INSTRUCTIONS FOR THE TASK
Convert all the records below into a Markdown table with the columns "Number" and "Entry." Skip blank lines.

DATA PROVIDED
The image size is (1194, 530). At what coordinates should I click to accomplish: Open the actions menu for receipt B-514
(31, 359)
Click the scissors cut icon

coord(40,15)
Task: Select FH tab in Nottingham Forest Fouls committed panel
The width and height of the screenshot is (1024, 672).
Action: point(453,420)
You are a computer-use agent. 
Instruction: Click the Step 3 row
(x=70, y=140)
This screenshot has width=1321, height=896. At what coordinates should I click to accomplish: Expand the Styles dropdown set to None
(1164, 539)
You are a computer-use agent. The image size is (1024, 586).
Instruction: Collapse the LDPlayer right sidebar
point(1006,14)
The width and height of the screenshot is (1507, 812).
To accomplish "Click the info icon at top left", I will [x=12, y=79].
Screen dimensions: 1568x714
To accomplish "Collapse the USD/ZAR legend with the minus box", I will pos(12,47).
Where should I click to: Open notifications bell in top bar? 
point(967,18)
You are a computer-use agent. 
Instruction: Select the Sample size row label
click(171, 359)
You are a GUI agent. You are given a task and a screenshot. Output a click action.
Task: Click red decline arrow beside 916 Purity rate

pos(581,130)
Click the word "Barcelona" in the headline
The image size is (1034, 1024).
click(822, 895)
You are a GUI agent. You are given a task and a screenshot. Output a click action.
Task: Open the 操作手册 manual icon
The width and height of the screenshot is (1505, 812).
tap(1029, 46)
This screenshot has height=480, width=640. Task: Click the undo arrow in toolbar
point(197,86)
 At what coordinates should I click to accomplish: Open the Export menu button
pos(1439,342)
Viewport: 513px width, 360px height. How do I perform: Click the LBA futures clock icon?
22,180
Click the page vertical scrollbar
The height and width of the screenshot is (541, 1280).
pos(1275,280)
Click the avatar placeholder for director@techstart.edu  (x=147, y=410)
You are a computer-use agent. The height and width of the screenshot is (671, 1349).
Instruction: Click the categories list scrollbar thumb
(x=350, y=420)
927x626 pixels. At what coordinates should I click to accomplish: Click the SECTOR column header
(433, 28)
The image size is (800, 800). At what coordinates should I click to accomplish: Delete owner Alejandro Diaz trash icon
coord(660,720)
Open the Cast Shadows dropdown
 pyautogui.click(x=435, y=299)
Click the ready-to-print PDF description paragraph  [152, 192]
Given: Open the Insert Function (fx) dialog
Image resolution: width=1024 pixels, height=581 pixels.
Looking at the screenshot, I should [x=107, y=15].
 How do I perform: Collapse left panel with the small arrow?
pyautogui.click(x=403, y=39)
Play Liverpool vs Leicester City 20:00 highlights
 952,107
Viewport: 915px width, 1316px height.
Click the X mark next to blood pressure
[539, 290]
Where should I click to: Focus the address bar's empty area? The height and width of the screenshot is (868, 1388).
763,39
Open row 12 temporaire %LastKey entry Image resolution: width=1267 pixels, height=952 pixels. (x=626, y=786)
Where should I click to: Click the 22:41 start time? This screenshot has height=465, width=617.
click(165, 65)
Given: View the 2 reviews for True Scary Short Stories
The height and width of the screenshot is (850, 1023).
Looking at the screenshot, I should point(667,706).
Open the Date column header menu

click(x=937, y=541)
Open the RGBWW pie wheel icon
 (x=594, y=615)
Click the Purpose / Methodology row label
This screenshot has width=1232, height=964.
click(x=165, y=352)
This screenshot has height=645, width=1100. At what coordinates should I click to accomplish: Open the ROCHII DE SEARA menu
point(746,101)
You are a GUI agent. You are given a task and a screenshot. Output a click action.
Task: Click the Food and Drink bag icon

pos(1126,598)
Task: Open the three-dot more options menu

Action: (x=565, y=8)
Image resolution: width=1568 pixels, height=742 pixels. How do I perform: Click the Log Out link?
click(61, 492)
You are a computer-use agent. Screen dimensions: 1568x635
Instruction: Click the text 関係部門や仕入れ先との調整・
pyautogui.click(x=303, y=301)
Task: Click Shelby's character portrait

ANSWER
| Number | Entry |
|---|---|
| 1 | The image size is (1194, 530). At what coordinates should I click to accomplish: Open the actions menu for receipt B-514 |
| 2 | (31, 359) |
| 3 | Click the scissors cut icon |
| 4 | coord(40,15) |
| 5 | Task: Select FH tab in Nottingham Forest Fouls committed panel |
| 6 | The width and height of the screenshot is (1024, 672). |
| 7 | Action: point(453,420) |
| 8 | You are a computer-use agent.  |
| 9 | Instruction: Click the Step 3 row |
| 10 | (x=70, y=140) |
| 11 | This screenshot has width=1321, height=896. At what coordinates should I click to accomplish: Expand the Styles dropdown set to None |
| 12 | (1164, 539) |
| 13 | You are a computer-use agent. The image size is (1024, 586). |
| 14 | Instruction: Collapse the LDPlayer right sidebar |
| 15 | point(1006,14) |
| 16 | The width and height of the screenshot is (1507, 812). |
| 17 | To accomplish "Click the info icon at top left", I will [x=12, y=79]. |
| 18 | Screen dimensions: 1568x714 |
| 19 | To accomplish "Collapse the USD/ZAR legend with the minus box", I will pos(12,47). |
| 20 | Where should I click to: Open notifications bell in top bar?  |
| 21 | point(967,18) |
| 22 | You are a computer-use agent.  |
| 23 | Instruction: Select the Sample size row label |
| 24 | click(171, 359) |
| 25 | You are a GUI agent. You are given a task and a screenshot. Output a click action. |
| 26 | Task: Click red decline arrow beside 916 Purity rate |
| 27 | pos(581,130) |
| 28 | Click the word "Barcelona" in the headline |
| 29 | The image size is (1034, 1024). |
| 30 | click(822, 895) |
| 31 | You are a GUI agent. You are given a task and a screenshot. Output a click action. |
| 32 | Task: Open the 操作手册 manual icon |
| 33 | The width and height of the screenshot is (1505, 812). |
| 34 | tap(1029, 46) |
| 35 | This screenshot has height=480, width=640. Task: Click the undo arrow in toolbar |
| 36 | point(197,86) |
| 37 |  At what coordinates should I click to accomplish: Open the Export menu button |
| 38 | pos(1439,342) |
| 39 | Viewport: 513px width, 360px height. How do I perform: Click the LBA futures clock icon? |
| 40 | 22,180 |
| 41 | Click the page vertical scrollbar |
| 42 | The height and width of the screenshot is (541, 1280). |
| 43 | pos(1275,280) |
| 44 | Click the avatar placeholder for director@techstart.edu  (x=147, y=410) |
| 45 | You are a computer-use agent. The height and width of the screenshot is (671, 1349). |
| 46 | Instruction: Click the categories list scrollbar thumb |
| 47 | (x=350, y=420) |
| 48 | 927x626 pixels. At what coordinates should I click to accomplish: Click the SECTOR column header |
| 49 | (433, 28) |
| 50 | The image size is (800, 800). At what coordinates should I click to accomplish: Delete owner Alejandro Diaz trash icon |
| 51 | coord(660,720) |
| 52 | Open the Cast Shadows dropdown |
| 53 |  pyautogui.click(x=435, y=299) |
| 54 | Click the ready-to-print PDF description paragraph  [152, 192] |
| 55 | Given: Open the Insert Function (fx) dialog |
| 56 | Image resolution: width=1024 pixels, height=581 pixels. |
| 57 | Looking at the screenshot, I should [x=107, y=15]. |
| 58 |  How do I perform: Collapse left panel with the small arrow? |
| 59 | pyautogui.click(x=403, y=39) |
| 60 | Play Liverpool vs Leicester City 20:00 highlights |
| 61 |  952,107 |
| 62 | Viewport: 915px width, 1316px height. |
| 63 | Click the X mark next to blood pressure |
| 64 | [539, 290] |
| 65 | Where should I click to: Focus the address bar's empty area? The height and width of the screenshot is (868, 1388). |
| 66 | 763,39 |
| 67 | Open row 12 temporaire %LastKey entry Image resolution: width=1267 pixels, height=952 pixels. (x=626, y=786) |
| 68 | Where should I click to: Click the 22:41 start time? This screenshot has height=465, width=617. |
| 69 | click(165, 65) |
| 70 | Given: View the 2 reviews for True Scary Short Stories |
| 71 | The height and width of the screenshot is (850, 1023). |
| 72 | Looking at the screenshot, I should point(667,706). |
| 73 | Open the Date column header menu |
| 74 | click(x=937, y=541) |
| 75 | Open the RGBWW pie wheel icon |
| 76 |  (x=594, y=615) |
| 77 | Click the Purpose / Methodology row label |
| 78 | This screenshot has width=1232, height=964. |
| 79 | click(x=165, y=352) |
| 80 | This screenshot has height=645, width=1100. At what coordinates should I click to accomplish: Open the ROCHII DE SEARA menu |
| 81 | point(746,101) |
| 82 | You are a GUI agent. You are given a task and a screenshot. Output a click action. |
| 83 | Task: Click the Food and Drink bag icon |
| 84 | pos(1126,598) |
| 85 | Task: Open the three-dot more options menu |
| 86 | Action: (x=565, y=8) |
| 87 | Image resolution: width=1568 pixels, height=742 pixels. How do I perform: Click the Log Out link? |
| 88 | click(61, 492) |
| 89 | You are a computer-use agent. Screen dimensions: 1568x635 |
| 90 | Instruction: Click the text 関係部門や仕入れ先との調整・ |
| 91 | pyautogui.click(x=303, y=301) |
| 92 | Task: Click Shelby's character portrait |